Composers > Anecdotes > Mozart’s Musical Journey - 20 April 1782: - Fantasy and Fugue - , K. 394
by Georg Predota | April 20th, 2019

standard Mozart’s Musical Journey
20 April 1782: Fantasy and Fugue, K. 394

Mozart writes to his sister in April 1782: “My darling Constanze has at last summoned up courage to follow the impulse of her kind heart, and to write to you. If you are so good, dear sister, as to answer her, (which I hope you will, that I may see the joy in this dear creature’s face,) I beg you will enclose your letter to me. I mention this as a precaution, to warn you that her mother and sisters are not aware that she has written to you. I enclose a prelude and a three-part fugue. The reason that I did not write to you before was not being able to finish the music sooner, owing to the great trouble of writing out such small notes. It is awkwardly done, for the prelude ought to come first and the fugue to follow; the cause being that I composed the fugue first, and while writing it out I devised the prelude. I only hope you may be able to read it, as it is written so very small, but above all that it may please you.”

Constanze Mozart

Constanze Mozart

Shortly after moving to Vienna, Mozart once again got in touch with Baron Gottfried van Swieten.

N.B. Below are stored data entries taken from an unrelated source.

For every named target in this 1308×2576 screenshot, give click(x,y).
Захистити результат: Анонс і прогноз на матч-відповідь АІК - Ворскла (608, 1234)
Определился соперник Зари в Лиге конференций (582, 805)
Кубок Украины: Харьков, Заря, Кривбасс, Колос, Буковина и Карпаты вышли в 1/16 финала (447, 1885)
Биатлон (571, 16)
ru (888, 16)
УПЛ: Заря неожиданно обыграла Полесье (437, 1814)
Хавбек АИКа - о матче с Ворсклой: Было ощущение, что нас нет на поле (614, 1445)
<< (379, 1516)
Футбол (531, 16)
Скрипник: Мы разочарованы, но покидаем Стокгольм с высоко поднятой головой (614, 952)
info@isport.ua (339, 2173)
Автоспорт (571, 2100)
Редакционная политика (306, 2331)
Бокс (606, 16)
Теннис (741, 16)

And by 1782, van Swieten invited Mozart to visit him regularly, in order to inspect and play his manuscripts of works by J.S. Bach and Handel, which he had collected during his diplomatic service in Berlin. Apparently, Mozart went there every Sunday and played nothing but Handel and Bach, not only Sebastian but also Emanuel and Friedemann. Mozart continues his letter:

Baron Gottfried van Swieten

Baron Gottfried van Swieten

“Another time I will send you something better for the piano. My dear Constanze is, in fact, the origin of this fugue coming into the world… Constanze will listen to nothing but fugues, and particularly the works of Handel and Bach. As she had often heard me play fugues out of my head, she asked me if I never wrote them down; and when I said I never did, she reproached me for not having composed this most artistic and beautiful style of music, and never ceased her entreaties till I wrote a fugue for her. So this is its origin.”